[Dataset records]
================================

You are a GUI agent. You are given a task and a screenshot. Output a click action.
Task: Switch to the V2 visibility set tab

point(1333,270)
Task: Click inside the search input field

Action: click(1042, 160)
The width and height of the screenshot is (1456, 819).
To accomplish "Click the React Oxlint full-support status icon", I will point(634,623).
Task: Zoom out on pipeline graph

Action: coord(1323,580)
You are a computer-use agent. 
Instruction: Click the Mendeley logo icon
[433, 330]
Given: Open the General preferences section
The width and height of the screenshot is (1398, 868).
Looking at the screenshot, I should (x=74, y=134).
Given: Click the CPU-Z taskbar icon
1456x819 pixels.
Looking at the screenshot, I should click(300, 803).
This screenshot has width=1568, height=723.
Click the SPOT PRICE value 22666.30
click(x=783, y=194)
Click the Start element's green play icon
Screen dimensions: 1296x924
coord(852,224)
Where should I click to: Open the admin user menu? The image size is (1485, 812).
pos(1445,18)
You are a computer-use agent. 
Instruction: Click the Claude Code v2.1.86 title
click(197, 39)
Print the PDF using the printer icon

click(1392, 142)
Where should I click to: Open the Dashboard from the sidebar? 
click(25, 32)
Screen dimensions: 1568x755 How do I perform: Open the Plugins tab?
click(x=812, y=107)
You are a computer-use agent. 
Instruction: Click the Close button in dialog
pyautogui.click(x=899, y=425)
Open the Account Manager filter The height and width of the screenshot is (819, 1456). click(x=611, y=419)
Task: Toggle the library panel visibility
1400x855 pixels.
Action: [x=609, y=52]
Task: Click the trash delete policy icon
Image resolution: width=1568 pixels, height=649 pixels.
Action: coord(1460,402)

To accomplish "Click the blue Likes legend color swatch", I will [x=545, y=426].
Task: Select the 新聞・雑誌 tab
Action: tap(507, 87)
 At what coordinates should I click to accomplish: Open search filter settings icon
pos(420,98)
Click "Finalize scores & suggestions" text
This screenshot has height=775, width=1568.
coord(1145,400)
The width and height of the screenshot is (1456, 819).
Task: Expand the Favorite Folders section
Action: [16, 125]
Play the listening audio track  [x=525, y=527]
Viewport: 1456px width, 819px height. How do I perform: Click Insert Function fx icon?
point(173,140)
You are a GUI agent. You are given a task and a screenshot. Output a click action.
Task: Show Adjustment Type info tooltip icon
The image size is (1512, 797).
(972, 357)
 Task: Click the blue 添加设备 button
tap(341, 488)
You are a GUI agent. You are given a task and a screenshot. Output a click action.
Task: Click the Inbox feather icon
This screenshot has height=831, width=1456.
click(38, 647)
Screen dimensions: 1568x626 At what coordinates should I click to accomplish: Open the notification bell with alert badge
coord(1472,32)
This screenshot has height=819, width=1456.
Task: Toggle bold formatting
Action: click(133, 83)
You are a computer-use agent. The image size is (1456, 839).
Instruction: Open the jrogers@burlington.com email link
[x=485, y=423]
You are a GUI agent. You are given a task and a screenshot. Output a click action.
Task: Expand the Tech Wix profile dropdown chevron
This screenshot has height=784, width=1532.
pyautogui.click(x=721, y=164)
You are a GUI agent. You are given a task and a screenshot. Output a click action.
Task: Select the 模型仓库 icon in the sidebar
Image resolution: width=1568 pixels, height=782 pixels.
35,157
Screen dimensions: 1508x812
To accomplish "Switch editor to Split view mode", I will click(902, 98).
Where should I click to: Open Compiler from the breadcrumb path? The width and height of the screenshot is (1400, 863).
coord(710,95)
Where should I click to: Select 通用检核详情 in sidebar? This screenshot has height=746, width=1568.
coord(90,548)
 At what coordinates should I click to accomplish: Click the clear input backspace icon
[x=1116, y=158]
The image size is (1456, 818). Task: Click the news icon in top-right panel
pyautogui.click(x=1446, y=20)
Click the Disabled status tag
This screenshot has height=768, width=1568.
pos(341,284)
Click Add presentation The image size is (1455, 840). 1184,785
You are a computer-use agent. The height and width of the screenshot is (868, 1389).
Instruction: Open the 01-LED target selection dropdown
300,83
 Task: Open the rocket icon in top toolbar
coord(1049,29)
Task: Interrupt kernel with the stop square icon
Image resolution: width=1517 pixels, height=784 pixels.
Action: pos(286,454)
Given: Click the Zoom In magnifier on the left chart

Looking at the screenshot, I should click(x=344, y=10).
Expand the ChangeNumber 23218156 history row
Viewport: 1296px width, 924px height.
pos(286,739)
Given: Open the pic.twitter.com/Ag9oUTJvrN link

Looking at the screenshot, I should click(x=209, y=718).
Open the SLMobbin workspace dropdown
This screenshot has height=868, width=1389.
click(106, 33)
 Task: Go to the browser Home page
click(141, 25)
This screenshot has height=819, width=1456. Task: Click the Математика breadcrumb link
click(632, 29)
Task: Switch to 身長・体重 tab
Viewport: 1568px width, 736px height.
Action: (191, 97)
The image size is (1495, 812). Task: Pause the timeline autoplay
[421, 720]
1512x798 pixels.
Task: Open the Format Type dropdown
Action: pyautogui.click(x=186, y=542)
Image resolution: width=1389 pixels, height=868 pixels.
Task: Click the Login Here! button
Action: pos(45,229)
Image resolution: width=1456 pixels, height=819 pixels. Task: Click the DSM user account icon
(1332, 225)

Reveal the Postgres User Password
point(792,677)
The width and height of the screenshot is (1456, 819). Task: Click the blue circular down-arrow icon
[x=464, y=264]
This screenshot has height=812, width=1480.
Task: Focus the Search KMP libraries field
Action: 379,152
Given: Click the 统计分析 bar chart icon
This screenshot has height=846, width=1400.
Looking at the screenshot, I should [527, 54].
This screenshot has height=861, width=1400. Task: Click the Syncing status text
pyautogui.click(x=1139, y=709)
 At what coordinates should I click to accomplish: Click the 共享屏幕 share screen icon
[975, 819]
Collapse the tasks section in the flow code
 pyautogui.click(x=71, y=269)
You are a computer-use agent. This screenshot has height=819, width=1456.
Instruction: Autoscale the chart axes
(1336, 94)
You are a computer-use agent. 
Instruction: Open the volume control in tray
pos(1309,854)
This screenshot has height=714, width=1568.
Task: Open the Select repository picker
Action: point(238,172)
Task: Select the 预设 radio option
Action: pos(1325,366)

================================

**Exercise**
Return the records above verbatim, in their entirety.

**Completed exercise**
You are a GUI agent. You are given a task and a screenshot. Output a click action.
Task: Switch to the V2 visibility set tab

point(1333,270)
Task: Click inside the search input field

Action: click(1042, 160)
The width and height of the screenshot is (1456, 819).
To accomplish "Click the React Oxlint full-support status icon", I will point(634,623).
Task: Zoom out on pipeline graph

Action: coord(1323,580)
You are a computer-use agent. 
Instruction: Click the Mendeley logo icon
[433, 330]
Given: Open the General preferences section
The width and height of the screenshot is (1398, 868).
Looking at the screenshot, I should (x=74, y=134).
Given: Click the CPU-Z taskbar icon
1456x819 pixels.
Looking at the screenshot, I should click(300, 803).
This screenshot has width=1568, height=723.
Click the SPOT PRICE value 22666.30
click(x=783, y=194)
Click the Start element's green play icon
Screen dimensions: 1296x924
coord(852,224)
Where should I click to: Open the admin user menu? The image size is (1485, 812).
pos(1445,18)
You are a computer-use agent. 
Instruction: Click the Claude Code v2.1.86 title
click(197, 39)
Print the PDF using the printer icon

click(1392, 142)
Where should I click to: Open the Dashboard from the sidebar? 
click(25, 32)
Screen dimensions: 1568x755 How do I perform: Open the Plugins tab?
click(x=812, y=107)
You are a computer-use agent. 
Instruction: Click the Close button in dialog
pyautogui.click(x=899, y=425)
Open the Account Manager filter The height and width of the screenshot is (819, 1456). click(x=611, y=419)
Task: Toggle the library panel visibility
1400x855 pixels.
Action: [x=609, y=52]
Task: Click the trash delete policy icon
Image resolution: width=1568 pixels, height=649 pixels.
Action: coord(1460,402)

To accomplish "Click the blue Likes legend color swatch", I will [x=545, y=426].
Task: Select the 新聞・雑誌 tab
Action: tap(507, 87)
 At what coordinates should I click to accomplish: Open search filter settings icon
pos(420,98)
Click "Finalize scores & suggestions" text
This screenshot has height=775, width=1568.
coord(1145,400)
The width and height of the screenshot is (1456, 819).
Task: Expand the Favorite Folders section
Action: [16, 125]
Play the listening audio track  [x=525, y=527]
Viewport: 1456px width, 819px height. How do I perform: Click Insert Function fx icon?
point(173,140)
You are a GUI agent. You are given a task and a screenshot. Output a click action.
Task: Show Adjustment Type info tooltip icon
The image size is (1512, 797).
(972, 357)
 Task: Click the blue 添加设备 button
tap(341, 488)
You are a GUI agent. You are given a task and a screenshot. Output a click action.
Task: Click the Inbox feather icon
This screenshot has height=831, width=1456.
click(38, 647)
Screen dimensions: 1568x626 At what coordinates should I click to accomplish: Open the notification bell with alert badge
coord(1472,32)
This screenshot has height=819, width=1456.
Task: Toggle bold formatting
Action: click(133, 83)
You are a computer-use agent. The image size is (1456, 839).
Instruction: Open the jrogers@burlington.com email link
[x=485, y=423]
You are a GUI agent. You are given a task and a screenshot. Output a click action.
Task: Expand the Tech Wix profile dropdown chevron
This screenshot has height=784, width=1532.
pyautogui.click(x=721, y=164)
You are a GUI agent. You are given a task and a screenshot. Output a click action.
Task: Select the 模型仓库 icon in the sidebar
Image resolution: width=1568 pixels, height=782 pixels.
35,157
Screen dimensions: 1508x812
To accomplish "Switch editor to Split view mode", I will click(902, 98).
Where should I click to: Open Compiler from the breadcrumb path? The width and height of the screenshot is (1400, 863).
coord(710,95)
Where should I click to: Select 通用检核详情 in sidebar? This screenshot has height=746, width=1568.
coord(90,548)
 At what coordinates should I click to accomplish: Click the clear input backspace icon
[x=1116, y=158]
The image size is (1456, 818). Task: Click the news icon in top-right panel
pyautogui.click(x=1446, y=20)
Click the Disabled status tag
This screenshot has height=768, width=1568.
pos(341,284)
Click Add presentation The image size is (1455, 840). 1184,785
You are a computer-use agent. The height and width of the screenshot is (868, 1389).
Instruction: Open the 01-LED target selection dropdown
300,83
 Task: Open the rocket icon in top toolbar
coord(1049,29)
Task: Interrupt kernel with the stop square icon
Image resolution: width=1517 pixels, height=784 pixels.
Action: pos(286,454)
Given: Click the Zoom In magnifier on the left chart

Looking at the screenshot, I should click(x=344, y=10).
Expand the ChangeNumber 23218156 history row
Viewport: 1296px width, 924px height.
pos(286,739)
Given: Open the pic.twitter.com/Ag9oUTJvrN link

Looking at the screenshot, I should click(x=209, y=718).
Open the SLMobbin workspace dropdown
This screenshot has height=868, width=1389.
click(106, 33)
 Task: Go to the browser Home page
click(141, 25)
This screenshot has height=819, width=1456. Task: Click the Математика breadcrumb link
click(632, 29)
Task: Switch to 身長・体重 tab
Viewport: 1568px width, 736px height.
Action: (191, 97)
The image size is (1495, 812). Task: Pause the timeline autoplay
[421, 720]
1512x798 pixels.
Task: Open the Format Type dropdown
Action: pyautogui.click(x=186, y=542)
Image resolution: width=1389 pixels, height=868 pixels.
Task: Click the Login Here! button
Action: pos(45,229)
Image resolution: width=1456 pixels, height=819 pixels. Task: Click the DSM user account icon
(1332, 225)

Reveal the Postgres User Password
point(792,677)
The width and height of the screenshot is (1456, 819). Task: Click the blue circular down-arrow icon
[x=464, y=264]
This screenshot has height=812, width=1480.
Task: Focus the Search KMP libraries field
Action: 379,152
Given: Click the 统计分析 bar chart icon
This screenshot has height=846, width=1400.
Looking at the screenshot, I should [527, 54].
This screenshot has height=861, width=1400. Task: Click the Syncing status text
pyautogui.click(x=1139, y=709)
 At what coordinates should I click to accomplish: Click the 共享屏幕 share screen icon
[975, 819]
Collapse the tasks section in the flow code
 pyautogui.click(x=71, y=269)
You are a computer-use agent. This screenshot has height=819, width=1456.
Instruction: Autoscale the chart axes
(1336, 94)
You are a computer-use agent. 
Instruction: Open the volume control in tray
pos(1309,854)
This screenshot has height=714, width=1568.
Task: Open the Select repository picker
Action: point(238,172)
Task: Select the 预设 radio option
Action: pos(1325,366)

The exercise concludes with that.